### YOUR TASK
Filter the entries down to the lines containing "computer", and copy those lines.

### DATASET
..............................
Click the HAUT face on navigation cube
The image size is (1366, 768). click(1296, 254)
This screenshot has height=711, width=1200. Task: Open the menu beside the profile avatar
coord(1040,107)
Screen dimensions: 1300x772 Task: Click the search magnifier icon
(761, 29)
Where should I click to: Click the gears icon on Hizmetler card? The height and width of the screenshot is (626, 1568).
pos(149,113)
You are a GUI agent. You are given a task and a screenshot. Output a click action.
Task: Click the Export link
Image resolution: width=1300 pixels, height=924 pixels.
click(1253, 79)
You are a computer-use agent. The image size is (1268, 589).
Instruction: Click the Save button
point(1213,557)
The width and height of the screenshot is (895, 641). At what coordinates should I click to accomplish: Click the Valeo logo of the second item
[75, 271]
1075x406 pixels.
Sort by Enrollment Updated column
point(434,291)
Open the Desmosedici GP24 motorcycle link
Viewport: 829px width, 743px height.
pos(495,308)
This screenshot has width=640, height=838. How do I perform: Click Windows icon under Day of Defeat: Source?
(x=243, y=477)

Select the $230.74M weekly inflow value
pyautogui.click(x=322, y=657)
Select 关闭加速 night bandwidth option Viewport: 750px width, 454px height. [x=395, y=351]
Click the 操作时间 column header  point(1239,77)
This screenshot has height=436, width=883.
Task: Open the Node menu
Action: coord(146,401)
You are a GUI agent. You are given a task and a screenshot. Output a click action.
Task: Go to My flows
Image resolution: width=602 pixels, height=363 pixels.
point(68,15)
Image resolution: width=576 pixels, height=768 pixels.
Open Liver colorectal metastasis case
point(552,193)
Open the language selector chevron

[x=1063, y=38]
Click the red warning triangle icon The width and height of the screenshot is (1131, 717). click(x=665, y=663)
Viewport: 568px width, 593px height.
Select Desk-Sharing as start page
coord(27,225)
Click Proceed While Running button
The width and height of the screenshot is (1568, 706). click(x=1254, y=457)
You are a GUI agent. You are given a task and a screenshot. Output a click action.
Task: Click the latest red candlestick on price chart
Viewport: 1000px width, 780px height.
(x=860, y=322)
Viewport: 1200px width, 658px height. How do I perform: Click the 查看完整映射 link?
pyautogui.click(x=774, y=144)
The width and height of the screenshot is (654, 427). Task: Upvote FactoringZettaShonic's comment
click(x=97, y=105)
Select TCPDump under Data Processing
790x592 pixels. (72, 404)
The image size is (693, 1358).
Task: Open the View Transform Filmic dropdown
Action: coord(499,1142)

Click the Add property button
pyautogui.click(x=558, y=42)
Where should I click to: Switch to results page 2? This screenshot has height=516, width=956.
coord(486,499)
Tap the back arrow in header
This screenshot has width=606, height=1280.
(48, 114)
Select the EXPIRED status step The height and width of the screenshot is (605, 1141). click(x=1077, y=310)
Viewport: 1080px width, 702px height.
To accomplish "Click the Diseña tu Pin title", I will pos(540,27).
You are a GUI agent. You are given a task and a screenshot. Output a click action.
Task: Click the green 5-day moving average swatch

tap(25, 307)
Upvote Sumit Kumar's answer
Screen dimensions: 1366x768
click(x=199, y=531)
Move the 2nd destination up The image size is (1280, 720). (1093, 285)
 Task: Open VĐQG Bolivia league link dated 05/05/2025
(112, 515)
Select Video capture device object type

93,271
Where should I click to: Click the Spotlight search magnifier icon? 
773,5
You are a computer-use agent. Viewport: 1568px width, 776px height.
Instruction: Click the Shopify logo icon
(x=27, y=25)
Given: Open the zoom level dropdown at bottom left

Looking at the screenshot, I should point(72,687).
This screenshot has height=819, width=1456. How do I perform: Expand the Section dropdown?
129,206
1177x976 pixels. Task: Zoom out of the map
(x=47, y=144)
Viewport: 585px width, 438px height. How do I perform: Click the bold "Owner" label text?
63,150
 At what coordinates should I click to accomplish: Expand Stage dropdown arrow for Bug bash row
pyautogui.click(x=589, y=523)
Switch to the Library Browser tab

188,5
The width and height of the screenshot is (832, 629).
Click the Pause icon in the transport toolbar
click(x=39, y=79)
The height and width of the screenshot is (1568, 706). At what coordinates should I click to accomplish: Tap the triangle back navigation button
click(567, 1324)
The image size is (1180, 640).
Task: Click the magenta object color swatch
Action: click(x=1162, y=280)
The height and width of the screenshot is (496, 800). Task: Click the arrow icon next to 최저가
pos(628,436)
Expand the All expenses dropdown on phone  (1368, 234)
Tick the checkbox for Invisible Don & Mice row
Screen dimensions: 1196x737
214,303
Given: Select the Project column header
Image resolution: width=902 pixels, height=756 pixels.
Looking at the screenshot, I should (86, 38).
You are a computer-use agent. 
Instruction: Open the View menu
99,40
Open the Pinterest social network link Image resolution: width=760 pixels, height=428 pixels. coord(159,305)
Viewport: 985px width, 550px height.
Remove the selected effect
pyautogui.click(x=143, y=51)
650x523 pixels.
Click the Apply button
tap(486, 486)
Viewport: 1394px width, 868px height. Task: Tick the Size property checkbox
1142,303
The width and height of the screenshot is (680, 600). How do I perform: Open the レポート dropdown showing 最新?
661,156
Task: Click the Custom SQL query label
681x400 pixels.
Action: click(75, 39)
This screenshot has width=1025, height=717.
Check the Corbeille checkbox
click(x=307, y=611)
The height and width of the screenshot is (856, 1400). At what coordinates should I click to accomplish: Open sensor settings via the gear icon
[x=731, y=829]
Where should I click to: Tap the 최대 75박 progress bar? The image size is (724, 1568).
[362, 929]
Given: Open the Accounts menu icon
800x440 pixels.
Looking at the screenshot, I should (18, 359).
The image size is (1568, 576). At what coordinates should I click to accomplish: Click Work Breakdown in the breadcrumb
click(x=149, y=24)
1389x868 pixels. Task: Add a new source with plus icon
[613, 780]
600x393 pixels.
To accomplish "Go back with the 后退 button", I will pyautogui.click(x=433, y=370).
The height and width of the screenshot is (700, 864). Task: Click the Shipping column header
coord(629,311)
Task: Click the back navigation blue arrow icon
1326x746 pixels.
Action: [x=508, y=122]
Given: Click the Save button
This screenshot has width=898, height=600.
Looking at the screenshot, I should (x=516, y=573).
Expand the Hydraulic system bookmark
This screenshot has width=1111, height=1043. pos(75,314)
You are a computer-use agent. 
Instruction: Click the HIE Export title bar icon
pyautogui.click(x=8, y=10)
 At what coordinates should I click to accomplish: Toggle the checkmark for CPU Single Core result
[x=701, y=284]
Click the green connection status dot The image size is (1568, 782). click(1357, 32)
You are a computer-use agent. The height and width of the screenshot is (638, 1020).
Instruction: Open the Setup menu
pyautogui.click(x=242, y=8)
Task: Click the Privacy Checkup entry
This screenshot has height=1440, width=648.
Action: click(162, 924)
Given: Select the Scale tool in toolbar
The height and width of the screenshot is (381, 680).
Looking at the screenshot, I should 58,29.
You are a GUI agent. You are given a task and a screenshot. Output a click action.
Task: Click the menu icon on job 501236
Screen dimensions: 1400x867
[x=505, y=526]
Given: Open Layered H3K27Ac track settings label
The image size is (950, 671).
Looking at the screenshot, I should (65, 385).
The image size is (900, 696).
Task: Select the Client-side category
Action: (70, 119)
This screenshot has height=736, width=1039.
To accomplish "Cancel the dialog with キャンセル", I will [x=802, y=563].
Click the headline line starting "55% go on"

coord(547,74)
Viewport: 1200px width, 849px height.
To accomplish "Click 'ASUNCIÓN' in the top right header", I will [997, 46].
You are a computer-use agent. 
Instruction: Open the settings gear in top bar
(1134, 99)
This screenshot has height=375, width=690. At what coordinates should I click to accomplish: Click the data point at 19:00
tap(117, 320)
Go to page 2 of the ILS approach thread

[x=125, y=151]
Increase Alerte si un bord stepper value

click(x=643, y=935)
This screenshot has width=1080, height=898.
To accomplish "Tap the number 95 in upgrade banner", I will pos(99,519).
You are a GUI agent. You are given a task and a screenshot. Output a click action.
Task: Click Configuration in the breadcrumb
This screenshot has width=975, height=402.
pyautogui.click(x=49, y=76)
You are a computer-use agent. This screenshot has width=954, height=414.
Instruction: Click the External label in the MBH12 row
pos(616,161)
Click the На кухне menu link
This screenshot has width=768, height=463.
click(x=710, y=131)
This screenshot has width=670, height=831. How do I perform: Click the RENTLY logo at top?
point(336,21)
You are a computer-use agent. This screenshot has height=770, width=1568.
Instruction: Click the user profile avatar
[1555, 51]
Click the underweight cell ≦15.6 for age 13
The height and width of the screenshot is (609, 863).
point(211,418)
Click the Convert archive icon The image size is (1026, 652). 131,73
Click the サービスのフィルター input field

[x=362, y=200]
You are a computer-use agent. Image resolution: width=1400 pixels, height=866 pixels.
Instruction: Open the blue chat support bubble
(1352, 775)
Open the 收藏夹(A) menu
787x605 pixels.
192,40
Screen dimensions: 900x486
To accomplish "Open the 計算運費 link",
..............................
### TASK OUTPUT
You are a computer-use agent. The image size is (1268, 589).
You are a computer-use agent. Viewport: 1568px width, 776px height.
You are a computer-use agent. 
You are a computer-use agent. 
You are a computer-use agent. The height and width of the screenshot is (638, 1020).
You are a computer-use agent. 
You are a computer-use agent. This screenshot has width=954, height=414.
You are a computer-use agent. This screenshot has height=770, width=1568.
You are a computer-use agent. Image resolution: width=1400 pixels, height=866 pixels.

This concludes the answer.